A questi si aggiungono gli infortuni comunque molto gravi e invalidanti, e le malattie professionali.

Il territorio più colpito è quello della provincia di Milano (12 incidenti mortali), seguito da Bergamo, Brescia (7 incidenti mortali in entrambi i casi), Mantova 5, Como 4, Varese 3, Cremona e Lecco 2. Le province di Monza Brianza, Lodi, Pavia e il territorio Vallecamonica-Sebino hanno fatto registrare un solo incidente.

I settori produttivi maggiormente coinvolti sono i soliti noti: le costruzioni, l’agricoltura, l’industria e la movimentazione merci e magazzinaggio.

I morti sono quasi esclusivamente di sesso maschile, fatta eccezione per una lavoratrice della provincia di Mantova, investita da un carrello elevatore guidato da un suo collega.

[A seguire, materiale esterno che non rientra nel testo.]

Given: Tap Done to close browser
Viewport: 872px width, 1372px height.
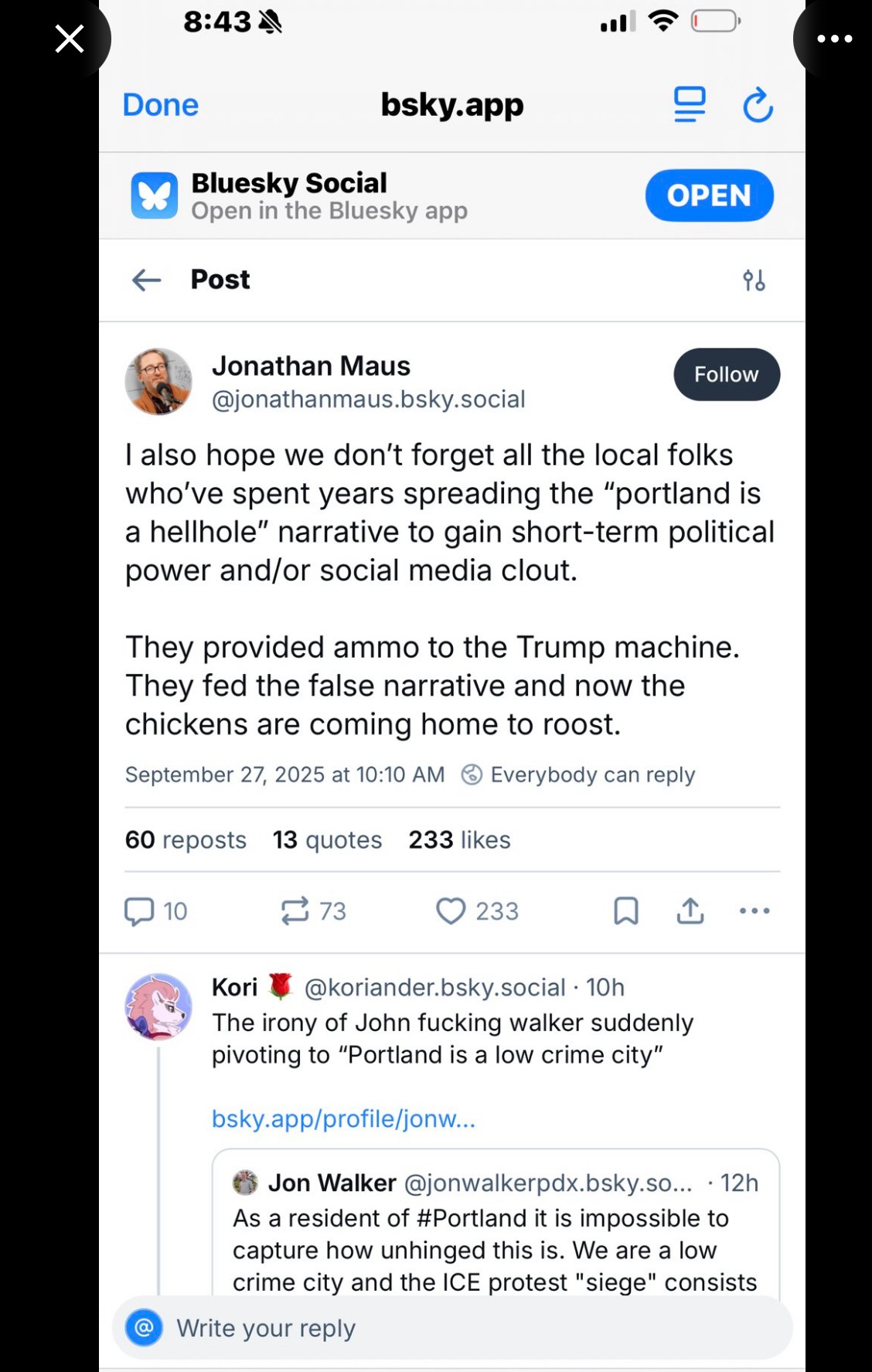Looking at the screenshot, I should [161, 105].
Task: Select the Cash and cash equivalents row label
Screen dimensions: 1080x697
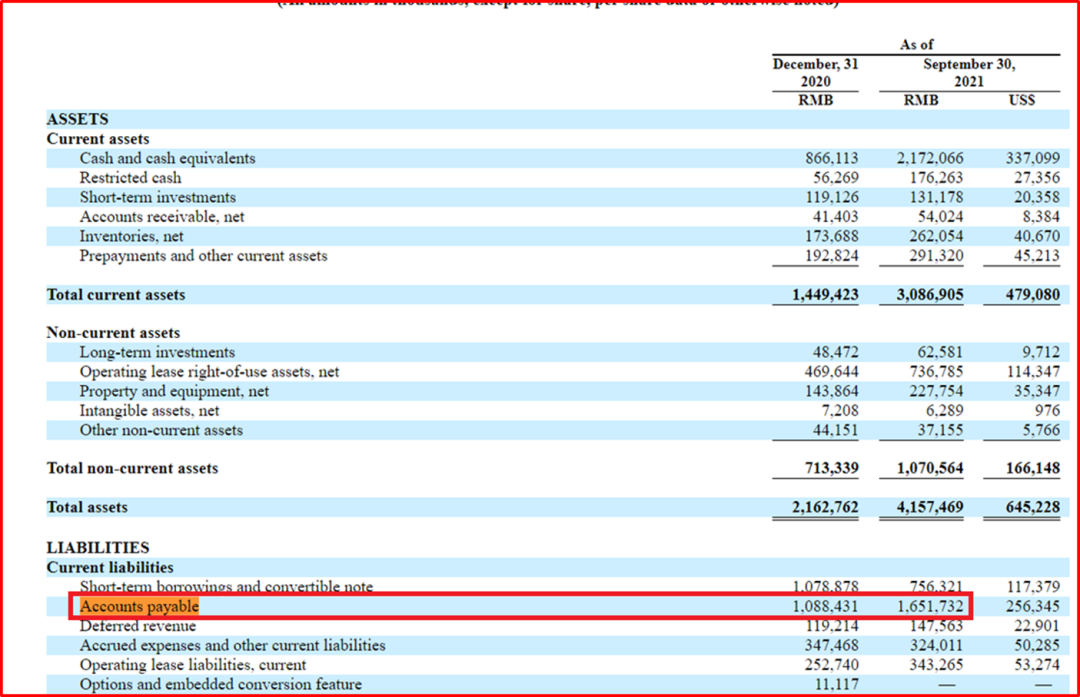Action: click(167, 158)
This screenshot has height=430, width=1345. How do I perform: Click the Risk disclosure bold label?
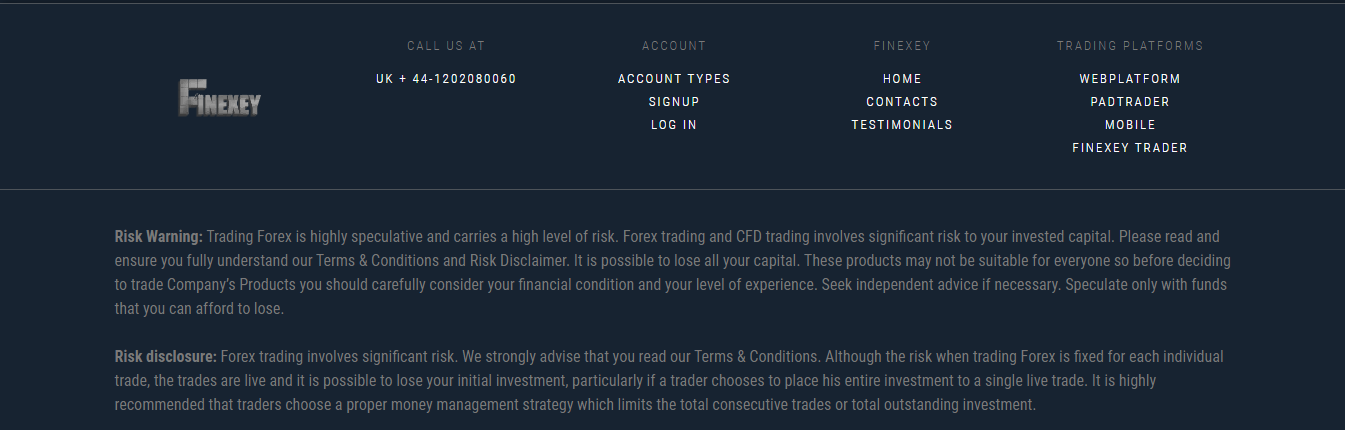(x=166, y=357)
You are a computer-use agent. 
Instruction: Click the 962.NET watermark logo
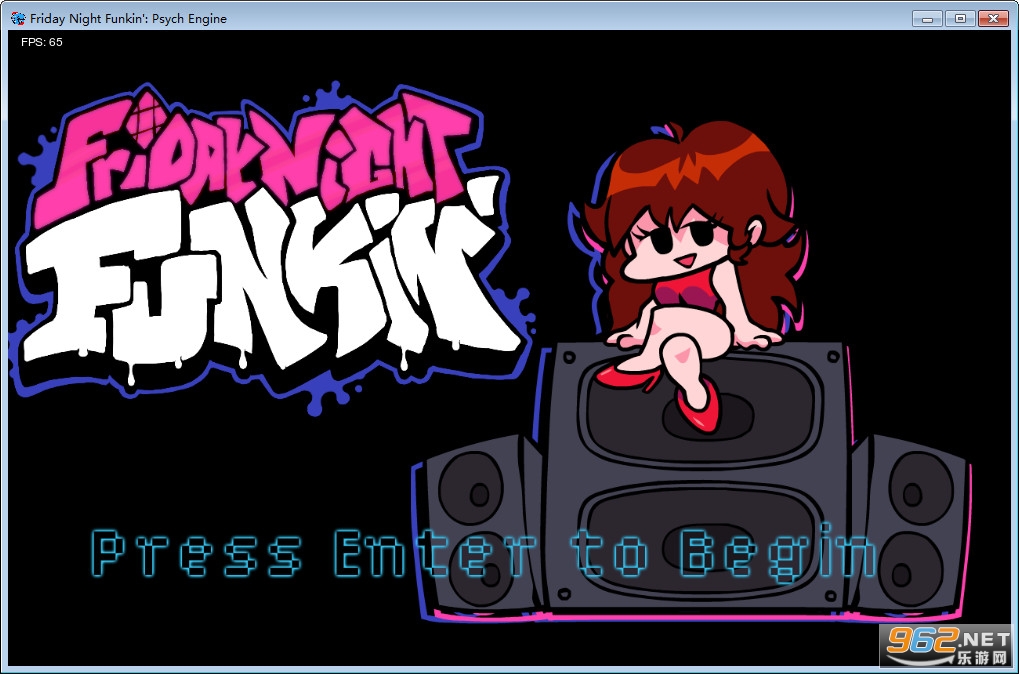(x=945, y=647)
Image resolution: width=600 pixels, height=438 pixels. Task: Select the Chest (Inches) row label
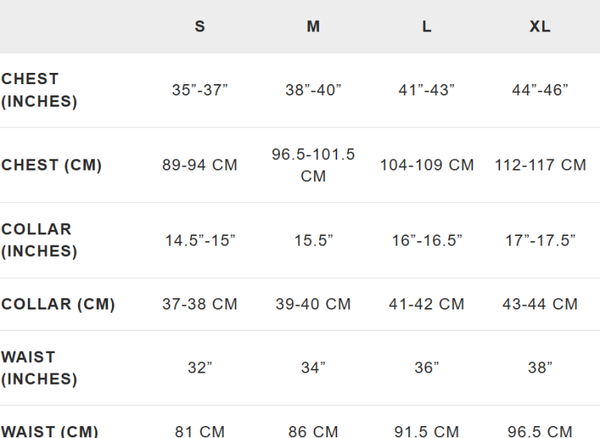click(x=39, y=90)
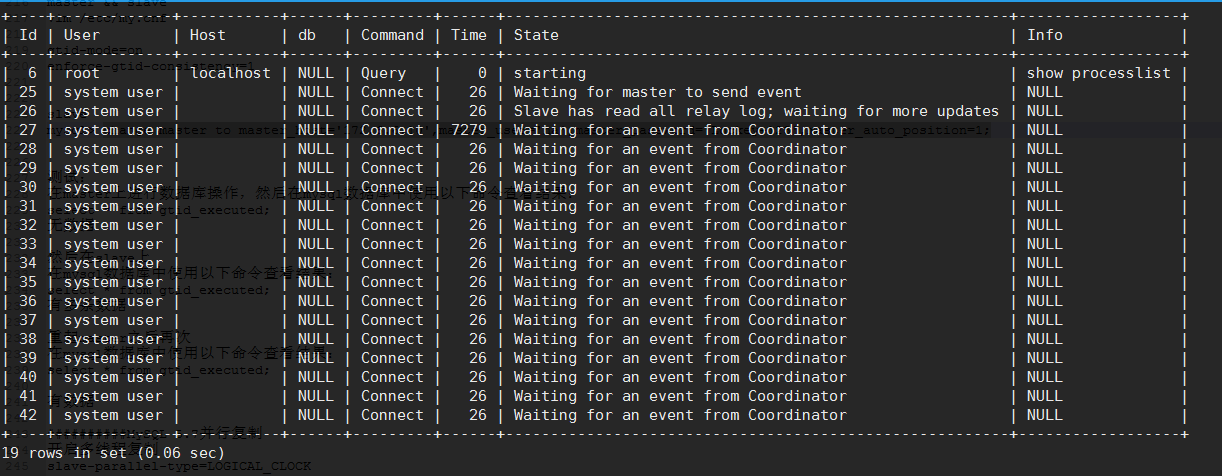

Pur registrando, tra le vittime, un alto numero di lavoratori di nazionalità italiana, aumenta in modo considerevole il tasso di mortalità di lavoratori stranieri: molti i lavoratori europei, comunitari e non, con una piccola presenza di lavoratori sudamericani.

Lo schiacciamento rimane la principale causa di morte (15 casi su 19), soprattutto ad opera di masse in lavorazione o di automezzi in movimento. Seguono altre cause: la caduta dall’alto (2), la grave contusione e la folgorazione.

Gli incidenti colpiscono giovani e anziani. Si rileva una prevalenza di lavoratori oltre i quarant’anni e di due lavoratori giovanissimi (anno di nascita 1986).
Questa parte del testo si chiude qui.